- THE TASK
Copy the data verbatim, starting at the line containing "The image size is (2380, 1005)." and ending at the line containing "[x=265, y=1182]", with both of those lines included.

- LISTED RECORDS
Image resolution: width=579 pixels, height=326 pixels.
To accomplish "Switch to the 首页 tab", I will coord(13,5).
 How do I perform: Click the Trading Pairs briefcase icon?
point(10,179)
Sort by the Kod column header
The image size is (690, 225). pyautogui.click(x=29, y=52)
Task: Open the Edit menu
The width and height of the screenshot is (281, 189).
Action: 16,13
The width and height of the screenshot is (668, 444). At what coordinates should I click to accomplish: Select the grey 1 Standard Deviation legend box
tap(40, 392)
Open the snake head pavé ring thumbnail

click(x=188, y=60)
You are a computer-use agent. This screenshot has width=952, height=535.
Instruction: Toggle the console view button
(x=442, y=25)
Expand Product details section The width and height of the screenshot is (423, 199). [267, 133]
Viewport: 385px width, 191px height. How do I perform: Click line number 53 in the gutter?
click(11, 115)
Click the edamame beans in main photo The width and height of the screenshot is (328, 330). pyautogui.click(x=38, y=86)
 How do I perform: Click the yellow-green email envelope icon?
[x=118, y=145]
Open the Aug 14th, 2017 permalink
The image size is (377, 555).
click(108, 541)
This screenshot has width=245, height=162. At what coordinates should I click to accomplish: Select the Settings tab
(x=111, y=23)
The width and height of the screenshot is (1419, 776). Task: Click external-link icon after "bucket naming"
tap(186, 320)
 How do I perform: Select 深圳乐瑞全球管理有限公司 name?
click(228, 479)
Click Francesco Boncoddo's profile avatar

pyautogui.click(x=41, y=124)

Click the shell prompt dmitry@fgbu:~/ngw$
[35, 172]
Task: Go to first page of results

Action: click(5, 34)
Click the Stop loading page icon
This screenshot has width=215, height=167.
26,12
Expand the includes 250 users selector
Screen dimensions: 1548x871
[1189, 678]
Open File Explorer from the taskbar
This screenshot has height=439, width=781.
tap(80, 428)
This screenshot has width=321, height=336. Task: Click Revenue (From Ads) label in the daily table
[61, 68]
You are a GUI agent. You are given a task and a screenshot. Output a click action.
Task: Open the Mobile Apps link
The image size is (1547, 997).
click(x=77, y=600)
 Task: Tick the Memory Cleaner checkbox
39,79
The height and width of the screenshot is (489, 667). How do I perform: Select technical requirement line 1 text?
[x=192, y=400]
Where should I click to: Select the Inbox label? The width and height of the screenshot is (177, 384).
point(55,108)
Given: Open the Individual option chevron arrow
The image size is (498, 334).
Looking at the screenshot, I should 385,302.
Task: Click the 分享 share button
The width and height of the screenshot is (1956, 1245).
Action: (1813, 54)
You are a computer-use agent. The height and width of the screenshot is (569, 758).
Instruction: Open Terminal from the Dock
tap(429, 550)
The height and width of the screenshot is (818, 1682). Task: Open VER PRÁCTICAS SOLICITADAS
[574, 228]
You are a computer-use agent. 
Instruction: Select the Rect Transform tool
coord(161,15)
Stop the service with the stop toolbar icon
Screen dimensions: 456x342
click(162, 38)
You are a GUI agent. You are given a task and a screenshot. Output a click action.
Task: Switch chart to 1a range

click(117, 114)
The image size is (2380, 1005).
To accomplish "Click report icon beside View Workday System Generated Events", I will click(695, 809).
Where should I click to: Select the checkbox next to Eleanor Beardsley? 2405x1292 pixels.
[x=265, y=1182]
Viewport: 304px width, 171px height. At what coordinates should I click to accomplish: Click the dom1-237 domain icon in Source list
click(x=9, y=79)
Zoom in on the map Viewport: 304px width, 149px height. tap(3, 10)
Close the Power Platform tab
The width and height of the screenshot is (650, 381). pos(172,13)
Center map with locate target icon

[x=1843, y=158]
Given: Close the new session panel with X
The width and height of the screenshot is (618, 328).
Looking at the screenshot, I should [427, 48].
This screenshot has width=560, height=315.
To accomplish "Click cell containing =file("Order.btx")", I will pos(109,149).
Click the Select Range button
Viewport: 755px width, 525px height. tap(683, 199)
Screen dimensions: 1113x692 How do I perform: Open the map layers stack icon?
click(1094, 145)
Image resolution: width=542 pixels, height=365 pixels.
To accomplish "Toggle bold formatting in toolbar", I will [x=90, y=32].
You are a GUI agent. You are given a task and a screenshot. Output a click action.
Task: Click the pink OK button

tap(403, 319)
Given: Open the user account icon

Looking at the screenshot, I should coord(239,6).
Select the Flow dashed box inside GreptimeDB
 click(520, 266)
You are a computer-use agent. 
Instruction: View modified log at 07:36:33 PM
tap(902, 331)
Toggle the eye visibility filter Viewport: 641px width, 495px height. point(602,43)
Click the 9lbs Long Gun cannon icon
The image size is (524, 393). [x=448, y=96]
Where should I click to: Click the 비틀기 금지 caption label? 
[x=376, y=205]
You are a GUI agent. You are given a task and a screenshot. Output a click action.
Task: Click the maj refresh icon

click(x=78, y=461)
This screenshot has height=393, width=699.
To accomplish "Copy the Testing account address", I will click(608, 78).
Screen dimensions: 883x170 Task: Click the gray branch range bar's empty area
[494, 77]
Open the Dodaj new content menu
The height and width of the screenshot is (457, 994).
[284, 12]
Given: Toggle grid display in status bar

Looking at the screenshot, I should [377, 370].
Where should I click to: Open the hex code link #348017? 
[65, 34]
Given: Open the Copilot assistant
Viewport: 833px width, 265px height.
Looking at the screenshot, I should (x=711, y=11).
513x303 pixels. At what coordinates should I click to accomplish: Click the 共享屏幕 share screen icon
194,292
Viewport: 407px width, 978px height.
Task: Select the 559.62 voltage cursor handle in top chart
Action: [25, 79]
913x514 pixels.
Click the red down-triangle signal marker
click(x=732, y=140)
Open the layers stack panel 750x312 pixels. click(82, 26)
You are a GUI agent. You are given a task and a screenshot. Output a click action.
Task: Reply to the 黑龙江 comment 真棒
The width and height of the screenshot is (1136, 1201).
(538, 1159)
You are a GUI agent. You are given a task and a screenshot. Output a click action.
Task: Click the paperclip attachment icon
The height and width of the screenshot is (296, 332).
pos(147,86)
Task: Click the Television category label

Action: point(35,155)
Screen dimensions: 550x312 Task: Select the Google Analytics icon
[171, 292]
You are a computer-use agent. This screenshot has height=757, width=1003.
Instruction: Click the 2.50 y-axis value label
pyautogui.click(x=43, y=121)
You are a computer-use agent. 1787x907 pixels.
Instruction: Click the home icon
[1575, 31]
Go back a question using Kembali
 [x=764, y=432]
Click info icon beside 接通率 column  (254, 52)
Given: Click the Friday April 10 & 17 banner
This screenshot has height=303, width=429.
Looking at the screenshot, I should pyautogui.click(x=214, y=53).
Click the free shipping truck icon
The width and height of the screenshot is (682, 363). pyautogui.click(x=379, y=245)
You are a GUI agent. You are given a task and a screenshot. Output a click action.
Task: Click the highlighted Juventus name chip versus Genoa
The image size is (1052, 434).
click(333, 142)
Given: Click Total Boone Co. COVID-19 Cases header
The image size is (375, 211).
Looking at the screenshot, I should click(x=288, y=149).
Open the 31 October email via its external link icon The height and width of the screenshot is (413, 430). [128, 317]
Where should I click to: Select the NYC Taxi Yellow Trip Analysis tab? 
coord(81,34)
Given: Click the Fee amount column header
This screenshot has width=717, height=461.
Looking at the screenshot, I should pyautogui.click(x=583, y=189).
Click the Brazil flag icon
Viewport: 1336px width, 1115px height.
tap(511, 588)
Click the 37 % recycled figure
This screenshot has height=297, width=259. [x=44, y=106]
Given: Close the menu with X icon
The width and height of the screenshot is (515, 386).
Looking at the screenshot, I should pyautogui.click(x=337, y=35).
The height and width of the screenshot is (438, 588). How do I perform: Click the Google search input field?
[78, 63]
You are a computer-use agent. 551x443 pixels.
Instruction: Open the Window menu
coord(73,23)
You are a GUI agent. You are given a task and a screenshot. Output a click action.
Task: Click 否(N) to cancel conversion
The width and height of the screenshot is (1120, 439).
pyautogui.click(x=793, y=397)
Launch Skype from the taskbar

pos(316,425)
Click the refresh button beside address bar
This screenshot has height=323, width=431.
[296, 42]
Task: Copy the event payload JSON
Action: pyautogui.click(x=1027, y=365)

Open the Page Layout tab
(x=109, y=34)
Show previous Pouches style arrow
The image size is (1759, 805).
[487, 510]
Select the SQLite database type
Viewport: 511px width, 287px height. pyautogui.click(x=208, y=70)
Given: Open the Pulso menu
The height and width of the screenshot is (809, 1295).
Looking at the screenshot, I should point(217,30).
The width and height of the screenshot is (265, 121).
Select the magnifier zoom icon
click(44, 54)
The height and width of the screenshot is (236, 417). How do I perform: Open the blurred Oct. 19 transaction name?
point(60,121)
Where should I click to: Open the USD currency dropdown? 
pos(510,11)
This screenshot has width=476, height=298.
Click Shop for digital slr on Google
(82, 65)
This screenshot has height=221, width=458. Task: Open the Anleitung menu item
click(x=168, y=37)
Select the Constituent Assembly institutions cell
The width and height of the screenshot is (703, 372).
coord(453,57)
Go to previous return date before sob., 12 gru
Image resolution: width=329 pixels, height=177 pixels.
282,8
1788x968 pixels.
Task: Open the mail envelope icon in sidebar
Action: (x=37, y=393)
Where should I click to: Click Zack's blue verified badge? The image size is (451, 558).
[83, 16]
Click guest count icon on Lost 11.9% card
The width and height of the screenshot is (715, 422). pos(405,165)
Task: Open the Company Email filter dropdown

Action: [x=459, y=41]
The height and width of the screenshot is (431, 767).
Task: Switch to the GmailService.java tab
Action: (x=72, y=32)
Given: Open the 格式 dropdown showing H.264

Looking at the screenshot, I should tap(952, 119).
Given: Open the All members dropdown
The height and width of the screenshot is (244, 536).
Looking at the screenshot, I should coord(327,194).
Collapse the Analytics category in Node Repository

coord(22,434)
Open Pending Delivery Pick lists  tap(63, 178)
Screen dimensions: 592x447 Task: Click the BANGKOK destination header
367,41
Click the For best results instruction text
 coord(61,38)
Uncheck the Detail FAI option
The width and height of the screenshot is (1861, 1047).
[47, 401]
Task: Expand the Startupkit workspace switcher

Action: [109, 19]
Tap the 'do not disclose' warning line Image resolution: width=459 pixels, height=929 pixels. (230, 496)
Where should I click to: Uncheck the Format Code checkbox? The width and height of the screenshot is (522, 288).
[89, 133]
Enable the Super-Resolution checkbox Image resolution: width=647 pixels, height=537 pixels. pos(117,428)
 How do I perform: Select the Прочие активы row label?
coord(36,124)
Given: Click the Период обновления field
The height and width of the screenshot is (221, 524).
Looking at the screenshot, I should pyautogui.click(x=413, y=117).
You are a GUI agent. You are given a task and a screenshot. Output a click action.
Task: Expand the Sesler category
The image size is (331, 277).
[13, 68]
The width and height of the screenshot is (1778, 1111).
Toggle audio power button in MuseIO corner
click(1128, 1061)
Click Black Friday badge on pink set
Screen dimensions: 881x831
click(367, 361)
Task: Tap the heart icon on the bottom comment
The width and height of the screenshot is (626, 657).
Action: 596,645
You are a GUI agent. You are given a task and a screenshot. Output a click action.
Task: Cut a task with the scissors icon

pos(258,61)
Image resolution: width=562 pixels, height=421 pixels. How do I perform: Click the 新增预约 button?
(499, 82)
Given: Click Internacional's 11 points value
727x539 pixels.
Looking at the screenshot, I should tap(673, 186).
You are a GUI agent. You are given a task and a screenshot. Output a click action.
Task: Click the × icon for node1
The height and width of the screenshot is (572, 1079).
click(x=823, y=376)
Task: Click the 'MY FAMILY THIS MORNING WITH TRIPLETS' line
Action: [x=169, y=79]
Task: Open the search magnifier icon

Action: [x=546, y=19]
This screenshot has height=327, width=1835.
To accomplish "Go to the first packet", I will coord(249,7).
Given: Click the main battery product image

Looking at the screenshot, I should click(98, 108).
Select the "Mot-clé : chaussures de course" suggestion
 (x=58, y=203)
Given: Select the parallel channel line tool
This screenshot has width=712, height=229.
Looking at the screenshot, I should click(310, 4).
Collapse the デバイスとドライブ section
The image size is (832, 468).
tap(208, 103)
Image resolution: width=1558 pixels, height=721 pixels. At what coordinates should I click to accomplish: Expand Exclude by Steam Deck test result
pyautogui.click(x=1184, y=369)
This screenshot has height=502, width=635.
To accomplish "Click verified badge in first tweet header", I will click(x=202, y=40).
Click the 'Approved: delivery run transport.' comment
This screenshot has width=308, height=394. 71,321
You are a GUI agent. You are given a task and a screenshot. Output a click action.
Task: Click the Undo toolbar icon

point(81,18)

- SOLUTION TO THIS EXERCISE
The image size is (2380, 1005).
To accomplish "Click report icon beside View Workday System Generated Events", I will click(695, 809).
Where should I click to: Select the checkbox next to Eleanor Beardsley? 2405x1292 pixels.
[x=265, y=1182]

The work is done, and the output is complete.